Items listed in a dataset
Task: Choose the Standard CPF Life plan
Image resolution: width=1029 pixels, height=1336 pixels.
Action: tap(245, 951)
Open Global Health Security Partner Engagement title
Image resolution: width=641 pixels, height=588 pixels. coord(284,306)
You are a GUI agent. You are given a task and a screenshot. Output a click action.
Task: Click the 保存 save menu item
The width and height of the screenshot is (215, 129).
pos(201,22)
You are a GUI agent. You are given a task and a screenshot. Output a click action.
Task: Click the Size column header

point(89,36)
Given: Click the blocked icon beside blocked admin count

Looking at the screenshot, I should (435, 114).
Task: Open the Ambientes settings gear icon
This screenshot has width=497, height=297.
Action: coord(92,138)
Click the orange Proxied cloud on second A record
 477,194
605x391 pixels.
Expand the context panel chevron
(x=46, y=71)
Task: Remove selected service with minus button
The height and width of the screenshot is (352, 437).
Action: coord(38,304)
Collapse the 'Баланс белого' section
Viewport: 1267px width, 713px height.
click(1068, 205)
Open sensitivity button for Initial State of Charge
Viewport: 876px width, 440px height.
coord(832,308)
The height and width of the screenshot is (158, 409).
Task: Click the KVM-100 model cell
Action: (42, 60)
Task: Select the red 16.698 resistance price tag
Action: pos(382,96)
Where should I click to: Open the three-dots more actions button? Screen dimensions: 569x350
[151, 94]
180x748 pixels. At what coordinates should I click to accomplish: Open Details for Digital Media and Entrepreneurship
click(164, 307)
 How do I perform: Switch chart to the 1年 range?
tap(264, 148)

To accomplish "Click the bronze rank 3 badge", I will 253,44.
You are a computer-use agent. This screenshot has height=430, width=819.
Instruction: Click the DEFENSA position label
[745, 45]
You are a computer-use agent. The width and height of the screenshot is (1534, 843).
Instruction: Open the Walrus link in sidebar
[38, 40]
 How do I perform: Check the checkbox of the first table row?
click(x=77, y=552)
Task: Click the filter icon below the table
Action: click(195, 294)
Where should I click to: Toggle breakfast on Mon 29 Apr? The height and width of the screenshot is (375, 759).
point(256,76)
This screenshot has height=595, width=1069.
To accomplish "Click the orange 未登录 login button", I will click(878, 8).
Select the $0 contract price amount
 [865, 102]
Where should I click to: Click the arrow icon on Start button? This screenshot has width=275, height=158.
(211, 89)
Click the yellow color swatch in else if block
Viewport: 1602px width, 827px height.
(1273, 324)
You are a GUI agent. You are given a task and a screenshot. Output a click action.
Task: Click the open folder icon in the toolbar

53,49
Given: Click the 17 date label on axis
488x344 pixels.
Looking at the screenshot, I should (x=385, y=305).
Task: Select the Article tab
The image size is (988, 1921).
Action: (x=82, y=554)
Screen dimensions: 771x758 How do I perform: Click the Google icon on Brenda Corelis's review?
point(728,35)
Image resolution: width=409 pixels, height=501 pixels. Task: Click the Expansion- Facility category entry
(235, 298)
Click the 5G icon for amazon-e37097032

**Your assignment**
Copy out each entry above with no deviation.

**Problem solution**
Task: Choose the Standard CPF Life plan
Image resolution: width=1029 pixels, height=1336 pixels.
Action: tap(245, 951)
Open Global Health Security Partner Engagement title
Image resolution: width=641 pixels, height=588 pixels. coord(284,306)
You are a GUI agent. You are given a task and a screenshot. Output a click action.
Task: Click the 保存 save menu item
The width and height of the screenshot is (215, 129).
pos(201,22)
You are a GUI agent. You are given a task and a screenshot. Output a click action.
Task: Click the Size column header

point(89,36)
Given: Click the blocked icon beside blocked admin count

Looking at the screenshot, I should (435, 114).
Task: Open the Ambientes settings gear icon
This screenshot has width=497, height=297.
Action: coord(92,138)
Click the orange Proxied cloud on second A record
 477,194
605x391 pixels.
Expand the context panel chevron
(x=46, y=71)
Task: Remove selected service with minus button
The height and width of the screenshot is (352, 437).
Action: coord(38,304)
Collapse the 'Баланс белого' section
Viewport: 1267px width, 713px height.
click(1068, 205)
Open sensitivity button for Initial State of Charge
Viewport: 876px width, 440px height.
coord(832,308)
The height and width of the screenshot is (158, 409).
Task: Click the KVM-100 model cell
Action: (42, 60)
Task: Select the red 16.698 resistance price tag
Action: pos(382,96)
Where should I click to: Open the three-dots more actions button? Screen dimensions: 569x350
[151, 94]
180x748 pixels. At what coordinates should I click to accomplish: Open Details for Digital Media and Entrepreneurship
click(164, 307)
 How do I perform: Switch chart to the 1年 range?
tap(264, 148)

To accomplish "Click the bronze rank 3 badge", I will 253,44.
You are a computer-use agent. This screenshot has height=430, width=819.
Instruction: Click the DEFENSA position label
[745, 45]
You are a computer-use agent. The width and height of the screenshot is (1534, 843).
Instruction: Open the Walrus link in sidebar
[38, 40]
 How do I perform: Check the checkbox of the first table row?
click(x=77, y=552)
Task: Click the filter icon below the table
Action: click(195, 294)
Where should I click to: Toggle breakfast on Mon 29 Apr? The height and width of the screenshot is (375, 759).
point(256,76)
This screenshot has height=595, width=1069.
To accomplish "Click the orange 未登录 login button", I will click(878, 8).
Select the $0 contract price amount
 [865, 102]
Where should I click to: Click the arrow icon on Start button? This screenshot has width=275, height=158.
(211, 89)
Click the yellow color swatch in else if block
Viewport: 1602px width, 827px height.
(1273, 324)
You are a GUI agent. You are given a task and a screenshot. Output a click action.
Task: Click the open folder icon in the toolbar

53,49
Given: Click the 17 date label on axis
488x344 pixels.
Looking at the screenshot, I should (x=385, y=305).
Task: Select the Article tab
The image size is (988, 1921).
Action: (x=82, y=554)
Screen dimensions: 771x758 How do I perform: Click the Google icon on Brenda Corelis's review?
point(728,35)
Image resolution: width=409 pixels, height=501 pixels. Task: Click the Expansion- Facility category entry
(235, 298)
Click the 5G icon for amazon-e37097032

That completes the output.